__Exercise text__.
*** Block opens ***

By Nicole Rivard
I commend the Pagosa Daily Post for including a piece about the plight of America’s wild horses.
However, Friends of Animals, unlike other so-called wild horse advocates, does not believe that there are too many wild horses on federal public lands. Therefore, they should not be forcibly drugged with the fertility control pesticide PZP.
What’s missing from the overpopulated wild horse narrative is the truth — that commercialized Western public lands is the real problem, not the wild horse population.
As the media tries to showcase the different characters in this real-life drama, I always walk away feeling like the ones who should be center stage, the wild horses, are diminished. The Bureau of Land Management believes wild horses only have value if they can be adopted out, domesticated, trained and paraded around in a “Wild Spayed Filly Futurity” event, and that is a national disgrace.
As I recently read about that event’s 2019 winner being from the South Steens Herd Management Area in Oregon, my heart sank because I visited there for Friends of Animals in 2016.
I remember seeing wild horse bands interacting and flourishing in their own way, and it was magical. The horses are so present and in tune with each other and the environment — something that should be admired and respected, not destroyed to make room for more doomed cattle and sheep exploited by the meat industry.
Since the passage of the Wild Horse and Burro Act of 1971, wild horses have lost 41 percent of their habitat (20 million acres) and now only exist on public lands in 10 states. The wild horse population is fragmented and isolated in small herds, which creates a real threat to maintaining genetic viability.
The Bureau of Land Management’s assertions that wild horse populations are increasing by some 20% or more each year are not based on sound scientific methodology. But cattle are actually counted, and their numbers are staggering.
Today, upwards of 2 million cattle graze public lands, not to mention, sheep — compared to a measly 79,568 wild horses — and now the government is increasingly authorizing thousands of oil, gas and mineral extraction projects on federally owned properties. The result truly is a crisis—these commercial activities will continue to substantially fragment and reduce the amount of habitat left for western wildlife.

*** Block closes ***

__Extracted information__.

*** Block opens ***

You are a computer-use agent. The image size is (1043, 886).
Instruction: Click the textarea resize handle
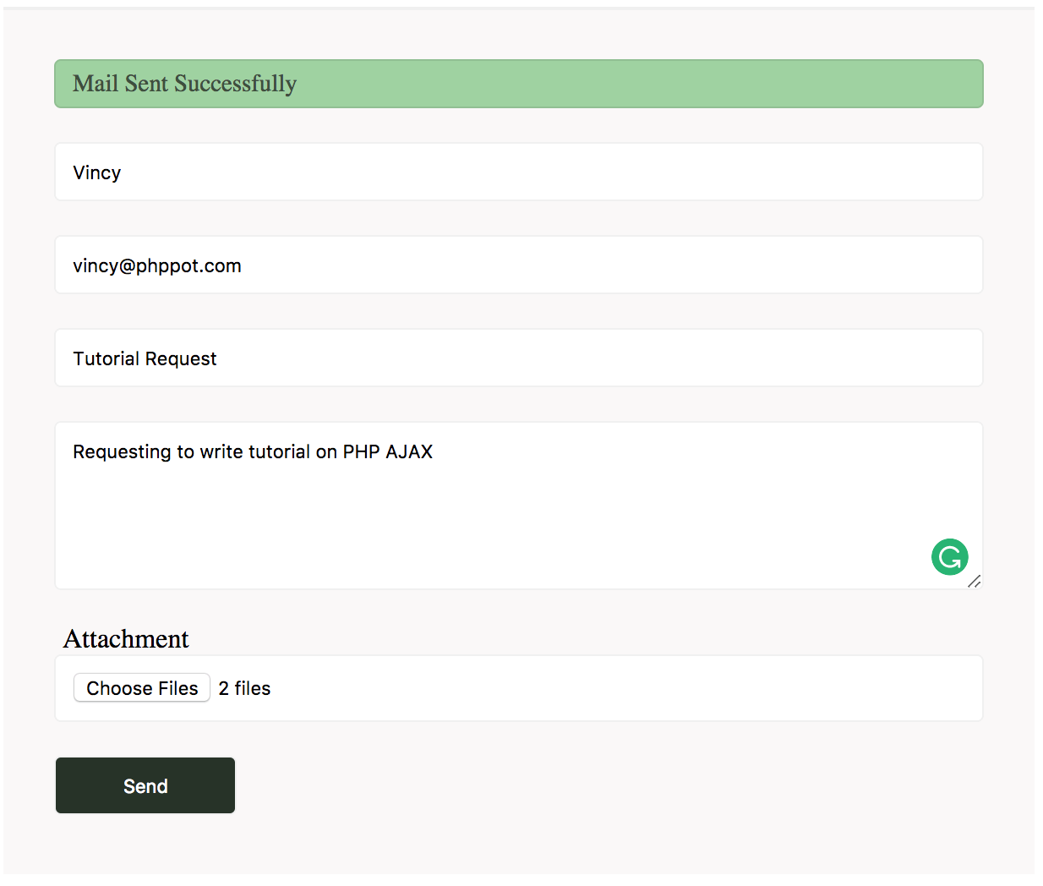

*** Block closes ***
*** Block opens ***

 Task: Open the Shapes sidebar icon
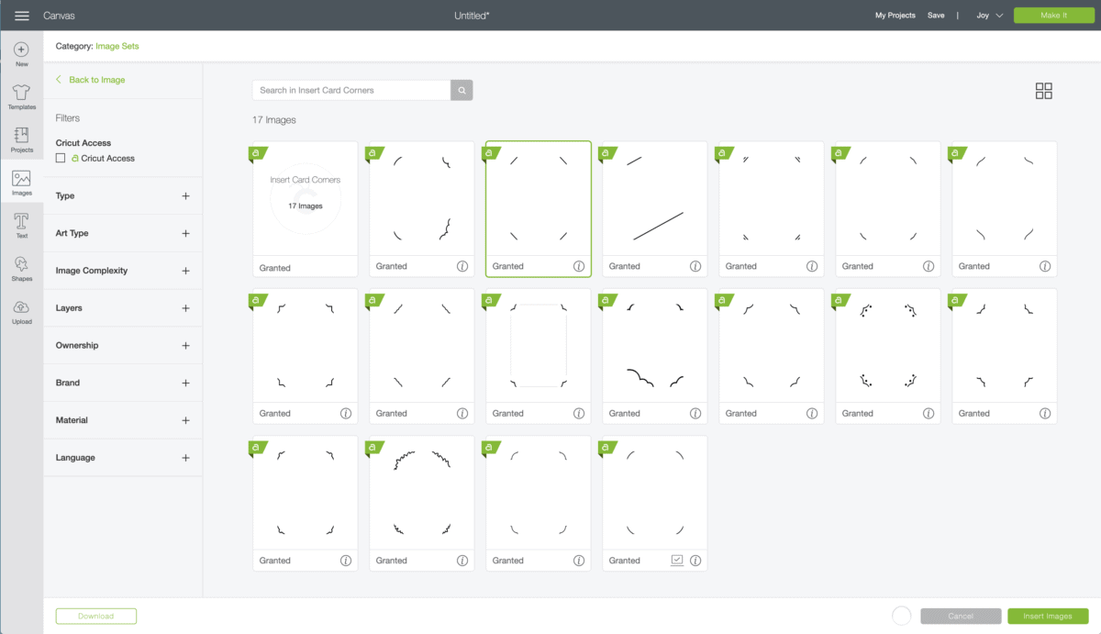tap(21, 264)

*** Block closes ***

__What to work on__.
1. In the wild horse piece, rewrite the passage from "However, Friends of" to "a national disgrace.", replacing "Bureau of Land Management" with "BLM".
2. According to the wild horse piece, how much habitat have wild horses lost since the Wild Horse and Burro Act of 1971?
3. Summarize the wild horse piece in two sentences.

__Outputs for the tasks__.
1.
However, Friends of Animals, unlike other so-called wild horse advocates, does not believe that there are too many wild horses on federal public lands. Therefore, they should not be forcibly drugged with the fertility control pesticide PZP.
What’s missing from the overpopulated wild horse narrative is the truth — that commercialized Western public lands is the real problem, not the wild horse population.
As the media tries to showcase the different characters in this real-life drama, I always walk away feeling like the ones who should be center stage, the wild horses, are diminished. The BLM believes wild horses only have value if they can be adopted out, domesticated, trained and paraded around in a “Wild Spayed Filly Futurity” event, and that is a national disgrace.

2. 41 percent of their habitat, or 20 million acres.

3. The piece states that Friends of Animals does not believe there are too many wild horses on federal public lands or that they should be drugged with the fertility control pesticide PZP, and it calls commercialized Western public lands the real problem. It notes that wild horses have lost 41 percent of their habitat since 1971 and number 79,568 against upwards of 2 million cattle, while oil, gas and mineral extraction projects further fragment and reduce the habitat left.